O que vocês acham que podemos fazer enquanto sociedade civil, por meio de políticas públicas, para tentar desconstruir esses preconceitos? Vocês já estão trabalhando nessa desconstrução de preconceitos, falando sobre o velho, sobre a velhice, isso já é um trabalho superimportante, mas vocês veem outras frentes para ajudar na sociedade e nas políticas públicas?

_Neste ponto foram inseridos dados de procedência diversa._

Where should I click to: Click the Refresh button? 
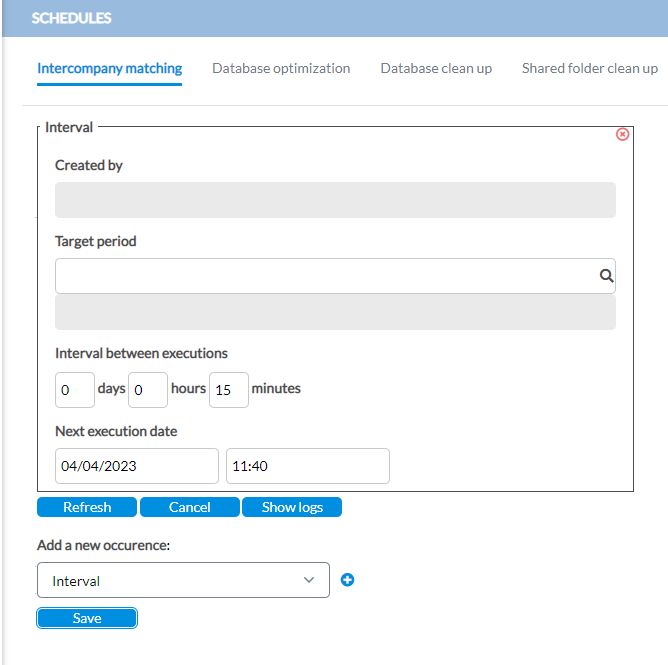tap(87, 507)
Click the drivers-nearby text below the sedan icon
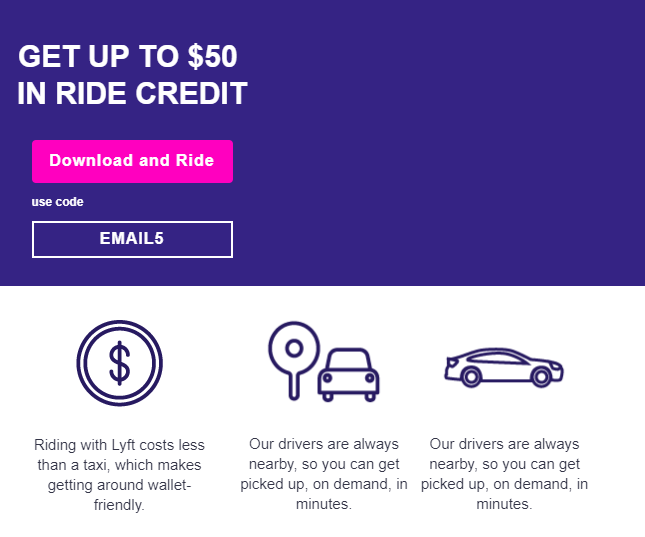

Sonia Nós sempre estamos lutando contra todo tipo de preconceito. Nesse momento está muito difícil, estamos voltando atrás numa porção de conceitos de liberdade que nós achávamos que tínhamos ultrapassado a barreira e agora nós estamos tendo que voltar, mas é assim mesmo, é uma onda que vem e passa. E nós estamos esperando que passe logo.

Vocês sabem cativar tanto o público jovem quanto o de outras gerações no canal. Vocês têm uma ideia da média de idade de quem mais busca o canal?

Sonia É variado. Depende. No Instagram são mais jovens, no YouTube são mais velhos.

Gilda No Facebook também são os mais velhos, apesar de ter uma moçada no Face também, mas é engraçado... As perguntas dos jovens se remetem sempre a como era o Carnaval, outro dia perguntaram de moda, como eram os cabelos, se a gente usava bob...

Helena Perguntam sobre sexo um bocado também.

Como tem sido a quarentena de vocês? O que têm feito, como tem sido a rotina de vocês?

Helena Eu tenho lido um monte de livros, procuro filmes. Agora, tem que fazer comida, tem que cuidar para a casa ficar mais ou menos em ordem... Todo dia tenho que descer para pegar o jornal, porque leio o Estadão [O Estado de S. Paulo] todo dia, e as opiniões deles coincidem muito com as minhas.

Gilda Eu também leio, não tanto como a Sonia e a Helena, mas como tenho esse lance de gostar de pintar, fico no ateliê, fora que a gente está tendo trabalho todo dia aqui com As Avós, porque tem semana que a gente grava quase todo dia. Como quando a pandemia começou a gente já tinha o canal, a gente estranhou mesmo foi essa coisa de não ir para a rua e coisa e tal, mas acho que agora até já me acostumei...

Helena Mas dá uma saudade do boteco.

Gilda Boteco é um horror, dá muita saudade!

Sonia É o que está fazendo mais falta... Estou lendo muito. Também gosto de cozinhar, de comer bem, eu faço questão de fazer comida boa. Quando estou sozinha, não me sinto solitária, me sinto bem acompanhada.

Sonia, Gilda e Helena, agradecemos a entrevista. Esperamos que da próxima vez seja possível fazer presencialmente, mas, no momento, os cuidados são necessários em razão da pandemia da covid-19.

Sonia, Gilda e Helena Nós que agradecemos e da próxima vez faremos no boteco!